Tôt ce matin j'ai commencé à écrire un long texte, qui aurait dû apparaître ici si quelque maléfice informatique ne l'avait fait disparaître de l'éditeur de texte. En fait il n'a pas totalement disparu, mais seule la première version, le premier jet, incomplet et mal dégrossi, est récupérable. Tout le travail d'élaboration ultérieure a disparu. C'est très bizarre parce que j'avais pris la précaution d'enregistrer régulièrement mon travail, précisément pour éviter ce genre de déboires...

Je soupçonne fortement le nouvel éditeur de texte de Canalblog d'être à l'origine de ce bug, qui vient de se renouveler sur une première version de ce que vous lisez actuellement.

C'est assez irritant parce qu'un texte longuement travaillé se charge de sens au fil de son élaboration. Choisir les mots, les affiner, préciser les idées... tout cela constitue un ouvrage original doté d'une certaine valeur. Quand j'écris il opère dans ma pensée un certain ordonnancement des idées, une prise de conscience de détails signifiants, un ajustement assez précis entre pensées brutes et leur affinage par écrit. Parfois cela représente un temps de travail important, pouvant allers jusqu'à plusieurs heures.

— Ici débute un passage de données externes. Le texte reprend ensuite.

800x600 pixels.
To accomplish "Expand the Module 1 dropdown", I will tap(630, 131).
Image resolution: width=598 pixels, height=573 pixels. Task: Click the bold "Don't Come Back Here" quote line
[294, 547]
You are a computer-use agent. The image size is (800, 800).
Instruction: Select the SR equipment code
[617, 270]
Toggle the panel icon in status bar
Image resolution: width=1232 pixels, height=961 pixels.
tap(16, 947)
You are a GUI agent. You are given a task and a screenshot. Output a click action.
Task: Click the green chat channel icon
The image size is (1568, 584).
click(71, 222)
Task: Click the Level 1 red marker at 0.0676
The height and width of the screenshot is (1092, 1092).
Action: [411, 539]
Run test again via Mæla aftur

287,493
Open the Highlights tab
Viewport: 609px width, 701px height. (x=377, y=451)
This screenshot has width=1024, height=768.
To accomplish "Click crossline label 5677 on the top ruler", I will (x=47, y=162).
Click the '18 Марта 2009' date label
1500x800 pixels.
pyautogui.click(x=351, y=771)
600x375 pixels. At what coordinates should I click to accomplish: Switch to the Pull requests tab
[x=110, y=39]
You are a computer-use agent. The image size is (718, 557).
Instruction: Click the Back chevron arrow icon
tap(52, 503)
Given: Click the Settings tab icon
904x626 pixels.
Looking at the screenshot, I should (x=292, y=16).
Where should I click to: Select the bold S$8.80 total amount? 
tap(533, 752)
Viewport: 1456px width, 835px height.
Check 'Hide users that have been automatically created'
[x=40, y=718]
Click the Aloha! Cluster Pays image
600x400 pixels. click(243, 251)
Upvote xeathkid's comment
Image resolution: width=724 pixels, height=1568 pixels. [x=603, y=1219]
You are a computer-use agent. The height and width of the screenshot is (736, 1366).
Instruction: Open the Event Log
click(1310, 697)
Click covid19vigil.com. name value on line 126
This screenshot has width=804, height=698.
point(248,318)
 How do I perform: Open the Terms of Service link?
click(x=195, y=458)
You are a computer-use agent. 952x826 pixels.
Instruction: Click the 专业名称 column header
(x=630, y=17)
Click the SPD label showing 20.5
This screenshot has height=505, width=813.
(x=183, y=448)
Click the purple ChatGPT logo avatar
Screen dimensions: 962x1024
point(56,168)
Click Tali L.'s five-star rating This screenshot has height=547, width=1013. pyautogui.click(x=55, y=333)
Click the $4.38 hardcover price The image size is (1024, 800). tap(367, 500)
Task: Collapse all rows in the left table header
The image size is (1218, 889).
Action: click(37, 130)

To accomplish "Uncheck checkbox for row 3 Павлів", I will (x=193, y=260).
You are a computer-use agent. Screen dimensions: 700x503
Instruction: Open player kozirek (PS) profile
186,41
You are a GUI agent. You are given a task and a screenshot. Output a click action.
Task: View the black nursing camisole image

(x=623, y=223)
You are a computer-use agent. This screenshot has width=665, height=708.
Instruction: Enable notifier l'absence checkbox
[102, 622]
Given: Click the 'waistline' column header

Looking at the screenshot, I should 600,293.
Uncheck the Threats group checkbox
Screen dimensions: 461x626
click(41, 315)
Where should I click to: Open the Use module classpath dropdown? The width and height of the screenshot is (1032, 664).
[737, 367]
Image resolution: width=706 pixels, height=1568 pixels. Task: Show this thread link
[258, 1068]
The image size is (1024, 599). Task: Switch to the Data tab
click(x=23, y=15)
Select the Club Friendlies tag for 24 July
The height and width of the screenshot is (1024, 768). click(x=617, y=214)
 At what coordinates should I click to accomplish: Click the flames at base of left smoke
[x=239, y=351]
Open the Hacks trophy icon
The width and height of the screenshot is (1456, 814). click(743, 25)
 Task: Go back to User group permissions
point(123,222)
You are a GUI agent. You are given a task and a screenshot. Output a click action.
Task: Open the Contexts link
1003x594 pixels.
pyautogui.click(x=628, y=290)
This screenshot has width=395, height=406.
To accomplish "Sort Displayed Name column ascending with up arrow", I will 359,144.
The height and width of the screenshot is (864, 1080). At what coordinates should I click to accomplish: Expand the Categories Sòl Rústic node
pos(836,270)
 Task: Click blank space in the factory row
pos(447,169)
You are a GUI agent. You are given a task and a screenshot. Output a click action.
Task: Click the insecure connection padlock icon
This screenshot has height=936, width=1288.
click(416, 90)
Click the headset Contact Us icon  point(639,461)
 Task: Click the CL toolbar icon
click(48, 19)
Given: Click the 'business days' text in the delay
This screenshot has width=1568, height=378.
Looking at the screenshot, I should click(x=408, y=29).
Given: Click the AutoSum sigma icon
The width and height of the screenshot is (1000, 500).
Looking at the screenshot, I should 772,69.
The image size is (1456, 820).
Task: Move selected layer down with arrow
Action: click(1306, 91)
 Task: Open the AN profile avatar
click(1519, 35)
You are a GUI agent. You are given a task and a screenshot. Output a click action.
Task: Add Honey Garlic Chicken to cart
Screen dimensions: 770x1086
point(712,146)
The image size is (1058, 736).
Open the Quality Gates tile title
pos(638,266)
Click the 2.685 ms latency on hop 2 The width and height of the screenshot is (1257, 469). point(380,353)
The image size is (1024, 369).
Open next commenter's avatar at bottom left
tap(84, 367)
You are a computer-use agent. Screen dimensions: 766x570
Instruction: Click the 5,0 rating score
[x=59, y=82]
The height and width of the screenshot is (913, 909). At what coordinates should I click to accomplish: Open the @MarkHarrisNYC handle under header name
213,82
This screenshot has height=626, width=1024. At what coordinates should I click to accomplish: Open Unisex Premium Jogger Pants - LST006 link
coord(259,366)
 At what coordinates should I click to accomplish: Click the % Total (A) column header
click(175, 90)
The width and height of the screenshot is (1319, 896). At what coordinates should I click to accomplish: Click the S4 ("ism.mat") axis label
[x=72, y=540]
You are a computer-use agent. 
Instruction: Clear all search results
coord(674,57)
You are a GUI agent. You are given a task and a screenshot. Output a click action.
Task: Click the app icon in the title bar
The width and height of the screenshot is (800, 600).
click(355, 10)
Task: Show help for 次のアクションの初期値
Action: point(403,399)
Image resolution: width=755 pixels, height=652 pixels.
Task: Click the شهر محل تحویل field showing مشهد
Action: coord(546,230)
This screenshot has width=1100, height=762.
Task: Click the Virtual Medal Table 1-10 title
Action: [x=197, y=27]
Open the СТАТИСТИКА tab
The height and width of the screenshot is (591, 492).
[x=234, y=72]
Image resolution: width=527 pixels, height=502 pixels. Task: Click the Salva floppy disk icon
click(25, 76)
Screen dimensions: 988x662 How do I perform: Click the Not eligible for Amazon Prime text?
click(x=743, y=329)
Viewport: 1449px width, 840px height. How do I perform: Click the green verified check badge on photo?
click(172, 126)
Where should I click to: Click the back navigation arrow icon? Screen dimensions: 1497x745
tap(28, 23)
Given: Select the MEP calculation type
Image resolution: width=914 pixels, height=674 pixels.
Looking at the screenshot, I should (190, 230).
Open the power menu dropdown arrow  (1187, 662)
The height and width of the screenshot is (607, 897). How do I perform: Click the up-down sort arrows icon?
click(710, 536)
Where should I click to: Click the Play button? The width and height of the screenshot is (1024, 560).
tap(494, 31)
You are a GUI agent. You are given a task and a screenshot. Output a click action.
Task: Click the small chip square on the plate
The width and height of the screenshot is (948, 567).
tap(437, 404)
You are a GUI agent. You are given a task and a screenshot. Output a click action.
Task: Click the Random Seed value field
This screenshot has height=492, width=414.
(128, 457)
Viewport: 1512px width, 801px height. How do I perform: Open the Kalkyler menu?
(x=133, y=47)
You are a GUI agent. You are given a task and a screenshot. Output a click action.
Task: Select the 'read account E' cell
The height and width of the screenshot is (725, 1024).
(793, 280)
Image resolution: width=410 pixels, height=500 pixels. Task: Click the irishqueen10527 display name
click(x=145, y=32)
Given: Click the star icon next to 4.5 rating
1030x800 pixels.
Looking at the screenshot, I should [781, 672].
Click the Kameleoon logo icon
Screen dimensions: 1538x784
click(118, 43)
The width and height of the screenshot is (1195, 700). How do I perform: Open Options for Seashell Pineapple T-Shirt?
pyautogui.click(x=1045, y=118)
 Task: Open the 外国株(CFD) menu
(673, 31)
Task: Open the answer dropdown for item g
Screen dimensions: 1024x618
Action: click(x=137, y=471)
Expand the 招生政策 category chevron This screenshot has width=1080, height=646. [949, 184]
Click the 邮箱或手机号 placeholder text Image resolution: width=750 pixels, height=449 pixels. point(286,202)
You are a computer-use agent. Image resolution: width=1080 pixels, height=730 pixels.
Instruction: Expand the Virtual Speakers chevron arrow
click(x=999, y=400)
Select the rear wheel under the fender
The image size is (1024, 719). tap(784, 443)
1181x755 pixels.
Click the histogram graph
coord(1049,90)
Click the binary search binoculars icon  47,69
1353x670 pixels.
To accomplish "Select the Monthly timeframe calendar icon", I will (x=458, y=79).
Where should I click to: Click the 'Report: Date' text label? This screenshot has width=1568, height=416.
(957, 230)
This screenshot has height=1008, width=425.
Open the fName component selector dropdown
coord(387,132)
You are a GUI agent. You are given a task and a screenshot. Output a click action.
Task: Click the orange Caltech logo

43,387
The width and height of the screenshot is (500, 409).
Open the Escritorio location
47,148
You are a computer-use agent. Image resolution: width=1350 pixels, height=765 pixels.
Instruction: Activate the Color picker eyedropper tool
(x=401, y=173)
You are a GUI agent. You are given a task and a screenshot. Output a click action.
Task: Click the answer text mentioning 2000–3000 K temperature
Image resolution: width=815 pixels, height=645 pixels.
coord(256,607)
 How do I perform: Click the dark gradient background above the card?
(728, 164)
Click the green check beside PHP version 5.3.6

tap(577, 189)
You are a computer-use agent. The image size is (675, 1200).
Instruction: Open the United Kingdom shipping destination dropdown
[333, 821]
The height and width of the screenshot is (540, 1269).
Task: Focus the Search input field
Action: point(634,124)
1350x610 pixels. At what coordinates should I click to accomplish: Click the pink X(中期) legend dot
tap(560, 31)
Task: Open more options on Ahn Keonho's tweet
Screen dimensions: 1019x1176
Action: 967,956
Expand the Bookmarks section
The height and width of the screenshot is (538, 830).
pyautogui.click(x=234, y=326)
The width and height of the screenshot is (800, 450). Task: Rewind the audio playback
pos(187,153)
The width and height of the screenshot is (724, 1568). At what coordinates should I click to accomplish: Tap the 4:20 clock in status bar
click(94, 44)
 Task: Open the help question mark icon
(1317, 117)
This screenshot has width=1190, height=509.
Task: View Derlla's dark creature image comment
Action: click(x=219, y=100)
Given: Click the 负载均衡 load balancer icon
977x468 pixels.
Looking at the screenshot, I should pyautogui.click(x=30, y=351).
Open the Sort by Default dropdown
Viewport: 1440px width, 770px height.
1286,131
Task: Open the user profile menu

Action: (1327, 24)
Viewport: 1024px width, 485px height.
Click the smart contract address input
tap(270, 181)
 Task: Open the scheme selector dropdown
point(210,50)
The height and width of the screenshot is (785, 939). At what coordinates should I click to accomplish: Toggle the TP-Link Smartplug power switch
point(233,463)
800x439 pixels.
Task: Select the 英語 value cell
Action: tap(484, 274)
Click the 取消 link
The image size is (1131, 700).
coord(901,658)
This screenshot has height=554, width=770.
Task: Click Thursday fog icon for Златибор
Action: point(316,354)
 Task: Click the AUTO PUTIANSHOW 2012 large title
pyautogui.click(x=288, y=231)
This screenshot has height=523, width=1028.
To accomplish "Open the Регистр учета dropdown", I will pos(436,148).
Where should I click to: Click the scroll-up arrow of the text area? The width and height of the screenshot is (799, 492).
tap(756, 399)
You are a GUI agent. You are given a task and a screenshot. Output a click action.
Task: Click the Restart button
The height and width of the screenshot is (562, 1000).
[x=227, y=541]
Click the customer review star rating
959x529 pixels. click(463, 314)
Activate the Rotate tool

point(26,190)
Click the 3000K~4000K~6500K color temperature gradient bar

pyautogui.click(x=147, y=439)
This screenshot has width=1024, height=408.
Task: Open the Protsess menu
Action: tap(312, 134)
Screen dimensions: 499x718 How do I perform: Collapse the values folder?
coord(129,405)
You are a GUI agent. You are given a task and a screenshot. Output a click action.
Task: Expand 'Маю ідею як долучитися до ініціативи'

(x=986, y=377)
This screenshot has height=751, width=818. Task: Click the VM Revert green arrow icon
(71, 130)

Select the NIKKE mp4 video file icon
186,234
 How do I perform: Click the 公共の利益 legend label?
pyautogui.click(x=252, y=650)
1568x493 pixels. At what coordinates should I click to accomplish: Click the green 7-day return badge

Alors quand tout ça disparaît en une fraction de seconde, sans aucun espoir de récupération, c'est assez agaçant. Rien de grave, bien sûr, puisque ce ne sont que des mots sans grande importance. Et puis le "travail" intérieur a été fait et c'est là l'essentiel. Il n'empêche que ce travail trouve une part de son aboutissement dans le partage, donc après publication. La satisfaction finale vient assez largement du clic sur le bouton "Publier" et perdre cette possibilité durant les ultimes retouches peut générer un sentiment de colère. Inutile, certes, dérisoire et éphémère. Une colère sans importance.